When there are multiple
areas (e.g. metropolitan areas, states, nations), there must be an id variable as well,
include it in the by() option.
{pstd}Reshape can be used to put data in the proper format. For example, the data pumstest.dta has
one row per metropolitan area, and the counts of households by income brackets are in a series
of variables hhs1-hhs16. The data in pumstest.dta look like this:
metaread meanhhy tothhs hhs1 hhs2 ... hhs15 hhs16
{result}Abilene, TX 55,815 49439 4359 3097 ... 1052 1238
Akron, OH 62,347 283246 25801 16915 ... 9899 8347
etc.
{text}
{pstd} The following steps will reshape the data into metro/bin format and
attach the minimum and maximum bin values:
{input} * First, create a temporary file with the bin amounts that will be used
tempfile amounts
input bin min max
1 0 10000
2 10000 15000
3 15000 20000
4 20000 25000
5 25000 30000
6 30000 35000
7 35000 40000
8 40000 45000
9 45000 50000
10 50000 60000
11 60000 75000
12 75000 100000
13 100000 125000
14 125000 150000
15 150000 200000
16 200000 .
end
save `amounts'
* Now, load the test data
use pumstest
* Reshape the data to be in metro/bin observations
reshape long hhs, i(metaread) j(bin)
merge m:1 bin using `amounts'
assert _merge==3
drop _merge
{text}
{pstd} The data are now in the correct format for use with {cmd:mcib}:
{input}list in 1/35, noobs sepby(metaread)
{result}
+----------------------------------------------------------------+
| metaread bin meanhhy tothhs hhs min max |
|----------------------------------------------------------------|
| Abilene, TX 1 55,815 49439 4359 0 10000 |
| Abilene, TX 2 55,815 49439 3097 10000 15000 |
| ...(brackets 3-14 omitted) |
| Abilene, TX 15 55,815 49439 1052 150000 200000 |
| Abilene, TX 16 55,815 49439 1238 200000 . |
|----------------------------------------------------------------|
| Akron, OH 1 62,347 283246 25801 0 10000 |
| Akron, OH 2 62,347 283246 16915 10000 15000 |
| ...(brackets 3-14 omitted) |
| Akron, OH 15 62,347 283246 9899 150000 200000 |
| Akron, OH 16 62,347 283246 8347 200000 . |
|----------------------------------------------------------------|
| Albany, GA 1 50,871 45536 5967 0 10000 |
| Albany, GA 2 50,871 45536 3877 10000 15000 |
| ...etc. |
{text}
{title:Examples}
{pstd}Basic use using defaults, saving results to results.dta
{p 8 16 2} {cmd:mcib hhs min max, mean(meanhhy) by(metaread) saving(results)}
{pstd}Use Pareto distribution in all brackets above median, keeping results in memory
{p 8 16 2} {cmd:mcib hhs min max, mean(meanhhy) by(metaread) pareto(abovemed) keep}
{pstd}Compute values for Los Angeles/Long Beach Metro only (4480), display results on screen.
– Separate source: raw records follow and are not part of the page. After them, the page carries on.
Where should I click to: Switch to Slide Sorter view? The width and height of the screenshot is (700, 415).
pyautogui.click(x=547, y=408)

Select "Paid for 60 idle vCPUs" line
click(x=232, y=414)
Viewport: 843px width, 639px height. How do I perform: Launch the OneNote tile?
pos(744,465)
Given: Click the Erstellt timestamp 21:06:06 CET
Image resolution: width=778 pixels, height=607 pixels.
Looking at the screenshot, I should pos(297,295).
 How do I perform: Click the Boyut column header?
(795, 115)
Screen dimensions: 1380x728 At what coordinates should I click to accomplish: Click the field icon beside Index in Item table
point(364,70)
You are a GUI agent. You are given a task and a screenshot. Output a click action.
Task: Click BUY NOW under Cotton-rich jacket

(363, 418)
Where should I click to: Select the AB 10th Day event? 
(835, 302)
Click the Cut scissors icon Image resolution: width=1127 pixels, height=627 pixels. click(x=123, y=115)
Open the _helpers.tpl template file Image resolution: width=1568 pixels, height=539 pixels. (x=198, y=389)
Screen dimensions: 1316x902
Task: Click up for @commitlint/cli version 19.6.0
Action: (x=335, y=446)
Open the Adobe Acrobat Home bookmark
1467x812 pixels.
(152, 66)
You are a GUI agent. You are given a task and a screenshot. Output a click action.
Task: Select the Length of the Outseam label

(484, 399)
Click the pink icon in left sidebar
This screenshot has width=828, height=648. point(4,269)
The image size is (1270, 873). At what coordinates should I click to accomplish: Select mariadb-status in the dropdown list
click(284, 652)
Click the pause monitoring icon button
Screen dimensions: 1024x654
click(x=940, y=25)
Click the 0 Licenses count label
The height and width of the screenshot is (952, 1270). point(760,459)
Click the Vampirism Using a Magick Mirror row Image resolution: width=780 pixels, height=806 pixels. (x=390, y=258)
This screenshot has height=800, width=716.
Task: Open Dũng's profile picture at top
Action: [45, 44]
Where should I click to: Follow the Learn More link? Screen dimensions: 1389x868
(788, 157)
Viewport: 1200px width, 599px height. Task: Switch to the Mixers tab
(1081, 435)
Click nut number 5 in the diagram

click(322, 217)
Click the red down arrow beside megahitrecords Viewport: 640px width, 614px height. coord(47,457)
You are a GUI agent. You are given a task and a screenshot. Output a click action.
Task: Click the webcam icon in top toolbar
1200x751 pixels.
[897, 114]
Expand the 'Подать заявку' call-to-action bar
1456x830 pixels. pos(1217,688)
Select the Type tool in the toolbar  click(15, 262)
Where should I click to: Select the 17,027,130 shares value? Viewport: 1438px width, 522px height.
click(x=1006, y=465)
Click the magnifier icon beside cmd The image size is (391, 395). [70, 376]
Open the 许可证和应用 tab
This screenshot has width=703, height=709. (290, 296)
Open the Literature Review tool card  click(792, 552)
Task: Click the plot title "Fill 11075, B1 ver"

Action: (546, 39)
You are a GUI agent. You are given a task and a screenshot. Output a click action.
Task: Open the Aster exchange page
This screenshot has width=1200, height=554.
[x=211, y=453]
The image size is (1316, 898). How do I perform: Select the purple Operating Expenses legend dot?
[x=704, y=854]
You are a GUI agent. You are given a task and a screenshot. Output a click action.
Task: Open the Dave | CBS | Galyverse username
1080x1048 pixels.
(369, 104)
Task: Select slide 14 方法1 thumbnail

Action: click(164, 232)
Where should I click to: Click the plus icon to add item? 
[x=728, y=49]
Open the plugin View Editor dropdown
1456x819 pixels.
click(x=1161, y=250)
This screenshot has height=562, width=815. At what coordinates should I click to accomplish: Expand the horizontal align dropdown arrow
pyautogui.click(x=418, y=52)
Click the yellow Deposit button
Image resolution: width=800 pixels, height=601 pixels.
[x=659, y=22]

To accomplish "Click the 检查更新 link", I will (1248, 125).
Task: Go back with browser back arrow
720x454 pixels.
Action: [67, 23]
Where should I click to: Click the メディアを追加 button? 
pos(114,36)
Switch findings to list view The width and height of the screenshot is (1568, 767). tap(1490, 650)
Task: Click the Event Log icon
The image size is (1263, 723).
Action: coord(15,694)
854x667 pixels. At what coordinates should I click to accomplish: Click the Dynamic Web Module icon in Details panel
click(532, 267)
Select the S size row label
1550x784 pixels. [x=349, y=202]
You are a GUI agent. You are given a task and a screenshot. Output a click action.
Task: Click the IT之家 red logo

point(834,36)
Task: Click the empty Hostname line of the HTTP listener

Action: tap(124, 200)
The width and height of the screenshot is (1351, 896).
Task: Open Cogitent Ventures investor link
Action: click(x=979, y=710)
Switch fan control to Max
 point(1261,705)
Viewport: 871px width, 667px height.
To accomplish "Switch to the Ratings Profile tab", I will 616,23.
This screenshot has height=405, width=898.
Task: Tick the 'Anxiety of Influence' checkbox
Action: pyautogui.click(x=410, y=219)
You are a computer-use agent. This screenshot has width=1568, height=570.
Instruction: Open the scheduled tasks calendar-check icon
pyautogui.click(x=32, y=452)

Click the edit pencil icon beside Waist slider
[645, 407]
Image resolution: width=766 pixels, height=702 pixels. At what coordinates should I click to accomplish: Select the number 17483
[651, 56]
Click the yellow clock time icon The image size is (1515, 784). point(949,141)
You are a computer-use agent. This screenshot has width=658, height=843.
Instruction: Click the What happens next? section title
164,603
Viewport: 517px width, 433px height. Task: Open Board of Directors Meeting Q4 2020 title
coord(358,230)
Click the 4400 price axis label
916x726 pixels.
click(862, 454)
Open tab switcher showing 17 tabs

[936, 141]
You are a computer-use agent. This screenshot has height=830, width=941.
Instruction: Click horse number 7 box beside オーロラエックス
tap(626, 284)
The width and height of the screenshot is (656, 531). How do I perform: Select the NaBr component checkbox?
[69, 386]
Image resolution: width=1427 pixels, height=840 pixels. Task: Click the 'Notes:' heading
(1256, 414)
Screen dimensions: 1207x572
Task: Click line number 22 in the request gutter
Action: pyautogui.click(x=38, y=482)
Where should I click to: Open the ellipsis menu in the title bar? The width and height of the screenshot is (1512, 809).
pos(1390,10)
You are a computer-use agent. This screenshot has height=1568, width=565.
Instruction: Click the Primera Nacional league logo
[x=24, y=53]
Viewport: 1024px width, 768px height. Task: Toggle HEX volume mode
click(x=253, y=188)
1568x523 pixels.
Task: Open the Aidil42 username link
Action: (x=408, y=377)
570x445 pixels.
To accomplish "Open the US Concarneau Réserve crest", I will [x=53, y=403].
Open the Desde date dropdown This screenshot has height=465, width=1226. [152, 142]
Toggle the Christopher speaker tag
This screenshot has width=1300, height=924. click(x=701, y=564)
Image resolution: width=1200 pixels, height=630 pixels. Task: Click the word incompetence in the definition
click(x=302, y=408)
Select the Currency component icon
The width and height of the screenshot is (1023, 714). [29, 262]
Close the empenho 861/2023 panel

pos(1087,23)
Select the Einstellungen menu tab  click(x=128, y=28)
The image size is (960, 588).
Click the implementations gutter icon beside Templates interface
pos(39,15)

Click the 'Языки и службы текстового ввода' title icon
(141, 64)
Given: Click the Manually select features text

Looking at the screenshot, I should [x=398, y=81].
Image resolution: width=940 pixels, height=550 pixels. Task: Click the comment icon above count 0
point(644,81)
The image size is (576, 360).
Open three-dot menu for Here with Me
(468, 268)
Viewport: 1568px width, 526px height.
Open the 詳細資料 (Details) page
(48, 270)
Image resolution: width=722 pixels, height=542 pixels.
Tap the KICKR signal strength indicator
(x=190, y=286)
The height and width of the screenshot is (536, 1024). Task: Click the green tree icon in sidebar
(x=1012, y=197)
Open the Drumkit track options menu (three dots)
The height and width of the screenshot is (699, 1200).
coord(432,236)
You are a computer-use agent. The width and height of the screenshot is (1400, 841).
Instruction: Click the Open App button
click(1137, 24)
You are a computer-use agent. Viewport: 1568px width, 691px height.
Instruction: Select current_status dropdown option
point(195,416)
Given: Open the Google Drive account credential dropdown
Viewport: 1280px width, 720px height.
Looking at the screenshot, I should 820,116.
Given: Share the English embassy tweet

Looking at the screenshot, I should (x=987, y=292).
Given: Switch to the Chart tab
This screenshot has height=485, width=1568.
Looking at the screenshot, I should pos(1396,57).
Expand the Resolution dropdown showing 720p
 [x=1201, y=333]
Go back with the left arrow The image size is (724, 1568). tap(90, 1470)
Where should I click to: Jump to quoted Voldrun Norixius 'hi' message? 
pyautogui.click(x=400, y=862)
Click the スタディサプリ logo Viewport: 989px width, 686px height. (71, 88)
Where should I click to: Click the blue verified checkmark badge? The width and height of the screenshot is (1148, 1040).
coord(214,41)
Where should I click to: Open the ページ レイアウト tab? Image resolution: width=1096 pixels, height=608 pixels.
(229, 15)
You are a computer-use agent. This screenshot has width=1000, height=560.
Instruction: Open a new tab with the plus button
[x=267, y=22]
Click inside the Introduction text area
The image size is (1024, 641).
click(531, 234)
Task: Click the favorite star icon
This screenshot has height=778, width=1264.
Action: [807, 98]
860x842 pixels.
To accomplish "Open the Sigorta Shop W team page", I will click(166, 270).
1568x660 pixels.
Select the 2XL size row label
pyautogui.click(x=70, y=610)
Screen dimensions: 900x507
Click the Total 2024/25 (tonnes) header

{p 8 16 2} {cmd:mcib hhs min max if metaread==4480, mean(meanhhy) list}
{pstd}The last command produces the following output:
{text}Basic Descriptives
{result}
ID N mean var sd
1 3,218,501 76,373 7.29e+09 85,354
{text}
Important Percentiles
{result}
ID p5 p25 p50 p75 p95
1 7,144 26,052 53,451 96,505 213,380
{text}
Deciles
{result}
ID p10 p20 p30 p40 p60 p70 p80 p90
1 12,584 21,395 31,162 41,524 67,415 85,075 110,274 155,904
{text}
Inequality Measures
{result}
ID cov gini theil rat9010 iqr
1 1.118 0.486 0.405 12.389 70453.38
{text}
Income shares by quintiles
{result}
ID shrq1 shrq2 shrq3 shrq4 shrq5
1 3.123 8.172 14.083 22.606 52.016
{text}
{pstd} If the mean of the data is not available, specify the twopoint option:
{p 8 16 2} {cmd: mcib hhs min max, twopoint by(metaread) }
{text}
{title:Estimation Details}
{pstd}See Jargowsky and Wheeler (2018), available at
{browse "https://journals.sagepub.com/doi/full/10.1177/0081175018782579"}.
{title:Author}
{pstd}Paul A. Jargowsky, Rutgers University - Camden, paul.jargowsky@rutgers.edu
{title:References}
{p 4 8 2} Cloutier, Norman R. 1988.
“Pareto Extrapolation Using Grouped Income Data.”
Journal of Regional Science 28:415–19.
{p 4 8 2} Henson, Mary F. 1967.
Trends in the Income of Families and Persons in the United States, 1947-1964.
U. S. Dept. of Commerce, Bureau of the Census.
{p 4 8 2} von Hippel, P. T., Scarpino, S. V., & Holas, I. (2016).
Robust estimation of inequality from binned incomes.
Sociological Methodology, 46(1), 212-251.
[also available as an arXiv working paper,
{browse "http://arxiv.org/abs/1402.4061"}.]
{p 4 8 2} Jargowsky, Paul A. and Wheeler, Christopher A. 2018. "Estimating Income Statistics from Grouped Data:
Mean-Constrained Integration over Brackets." Sociological Methodology 48(1): 337-374.